[O problema]
Reescreva como lista numerada todas as linhas das entradas abaixo, omitindo as linhas em branco e deixando as imagens de fora.

#### Entradas da tarefa ####

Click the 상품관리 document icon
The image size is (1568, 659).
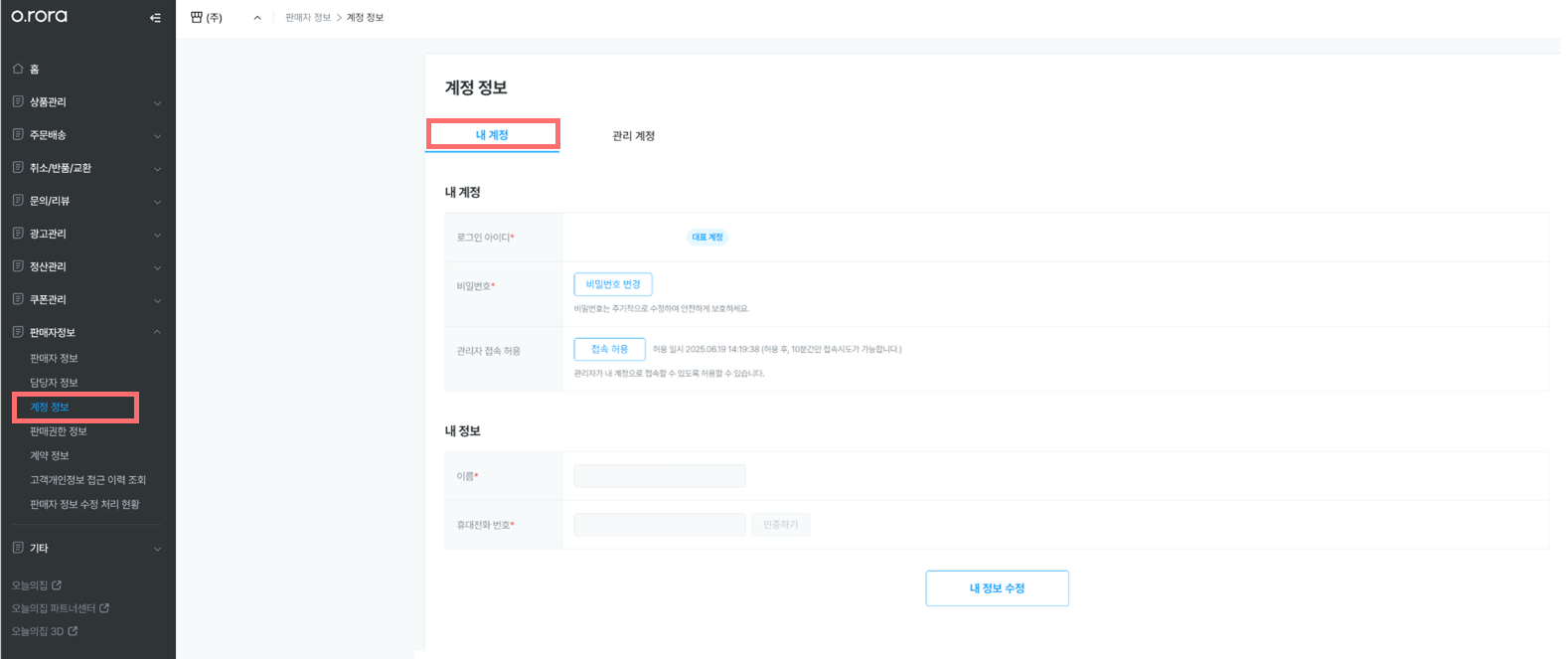coord(18,101)
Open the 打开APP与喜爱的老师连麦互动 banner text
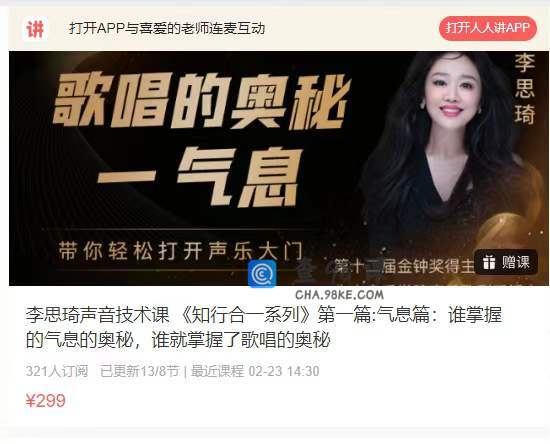This screenshot has width=550, height=444. tap(167, 28)
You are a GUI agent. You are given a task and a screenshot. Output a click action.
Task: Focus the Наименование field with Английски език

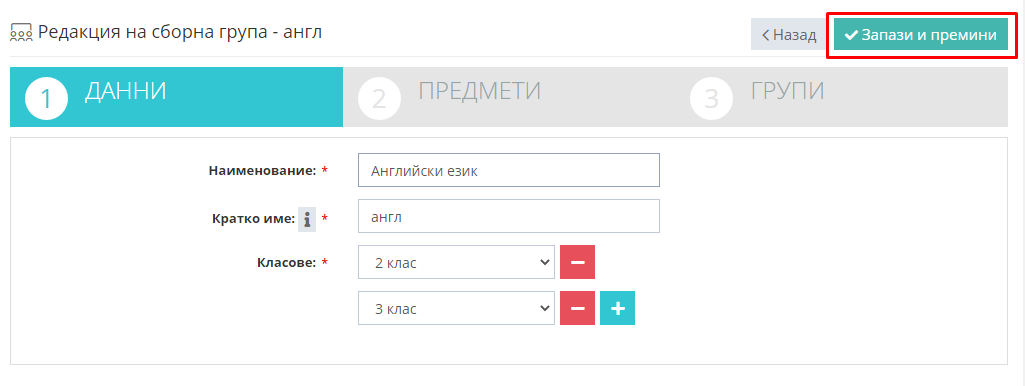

####

[Resultado da tarefa]
1. Click the 상품관리 document icon
2. The image size is (1568, 659).
3. coord(18,101)
4. Open the 打开APP与喜爱的老师连麦互动 banner text
5. This screenshot has width=550, height=444. tap(167, 28)
6. You are a GUI agent. You are given a task and a screenshot. Output a click action.
7. Task: Focus the Наименование field with Английски език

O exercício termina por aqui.